Chaque matin, Marie plonge dans ses nombreux dossiers. Certains sont d’une grande complexité, tel celui qui vient de lui être attribué. Cette famille de trois jeunes enfants est ébranlée par la négligence, les problèmes de santé mentale des parents et la violence conjugale. Marie aimerait les accompagner, mais les problèmes sont complexes et le temps manque, tout comme les ressources. Elle se demande si ces enfants ne devraient pas être placés, mais il manque de familles d’accueil partout. Tellement de décisions paraissent être prises dans l’urgence. Est-ce que la meilleure décision pour ces enfants pourra vraiment être prise ? Le manque de temps et de soutien clinique l’empêche d’approfondir la situation comme elle le souhaiterait.

Pression médiatique

La pression médiatique sur les services de protection de la jeunesse est un autre poids sur ses épaules. La moindre erreur pouvant avoir des conséquences dramatiques, Marie est pleinement consciente des risques courus par les intervenants en contact direct avec les familles. Malgré ces obstacles, elle reste fidèle au poste, consciente de l’impact significatif qu’elle peut avoir sur la vie des enfants et des familles. Elle garde espoir en des jours meilleurs, ceux où les conditions de travail s’amélioreront pour elle ainsi que ses collègues.

Actuellement au Québec, les employés du secteur public, en particulier ceux qui œuvrent dans les domaines de la santé, des services sociaux et l’éducation, revendiquent non seulement de meilleurs salaires, mais aussi de meilleures conditions de travail. Le manque de personnel et les besoins croissants des usagers mettent une très forte pression sur celles et ceux qui œuvrent dans ces domaines.

Dans le cadre de ces négociations, on semble oublier que de mauvais services coûtent beaucoup plus cher à moyen et long terme que les bons services, au bon moment.

C’est une vérité qui a maintes fois été démontrée dans les domaines qui touchent la famille, l’enfance et la jeunesse.

Ce moment fort de notre vie collective exige donc qu’on fasse le point sur de nombreuses années de restrictions budgétaires ainsi que sur des réorganisations de services tout aussi controversées que décevantes. Plus spécifiquement dans les domaines de la santé, des services sociaux et de l’éducation, notamment de la protection de la jeunesse, il s’avère que les intervenants et professionnels sont désormais confrontés à une lourde charge de travail, des difficultés à recruter de nouveaux collègues et un taux élevé de roulement du personnel.

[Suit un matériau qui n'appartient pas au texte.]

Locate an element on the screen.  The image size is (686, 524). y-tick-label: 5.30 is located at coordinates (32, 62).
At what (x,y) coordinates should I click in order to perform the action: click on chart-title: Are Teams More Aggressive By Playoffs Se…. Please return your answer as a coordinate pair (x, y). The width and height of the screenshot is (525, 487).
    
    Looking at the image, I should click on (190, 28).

En tant que chercheurs universitaires dans le domaine de la jeunesse en difficulté et partenaires de longue date de ces milieux, nous observons quotidiennement ces difficultés, auxquelles il nous faut ajouter l’intensité de la pression médiatique ainsi que le manque de formation continue et de supervision clinique.

Pourtant. Tous conviendront qu’investir dans les domaines de la santé, des services sociaux et de l’éducation est essentiel, tant pour le bien-être de tous que pour le développement économique. Les enfants qui grandissent dans des environnements sûrs et stimulants ont plus de chances de devenir des adultes épanouis, créatifs et productifs. En revanche, les enfants qui grandissent dans des milieux caractérisés par la négligence et la violence sont plus à risque d’une multitude de problèmes, y compris des troubles de santé mentale et comportementaux, la délinquance juvénile, l’abus de substances et autres. Les intervenants ont la possibilité d’aider ces jeunes à construire des trajectoires de vie plus positives et, par conséquent, de contribuer significativement à la cohésion et à la sécurité de la société.

De ce fait, en cette période de négociations, il nous paraît crucial que le gouvernement fournisse les meilleures conditions de travail possibles aux éducateurs, enseignants et tous les autres professionnels travaillant auprès des enfants dans ces secteurs cruciaux. Il s’agit également de retenir les personnes les plus compétentes et expérimentées, d’attirer les meilleurs talents et de prévenir l’épuisement professionnel de toutes et tous. Cela implique non seulement d’offrir des salaires compétitifs, mais aussi de créer un environnement de travail qui permet à ces femmes et ces hommes de se consacrer à leur mission première : la santé, la sécurité, le développement et l’éducation des jeunes.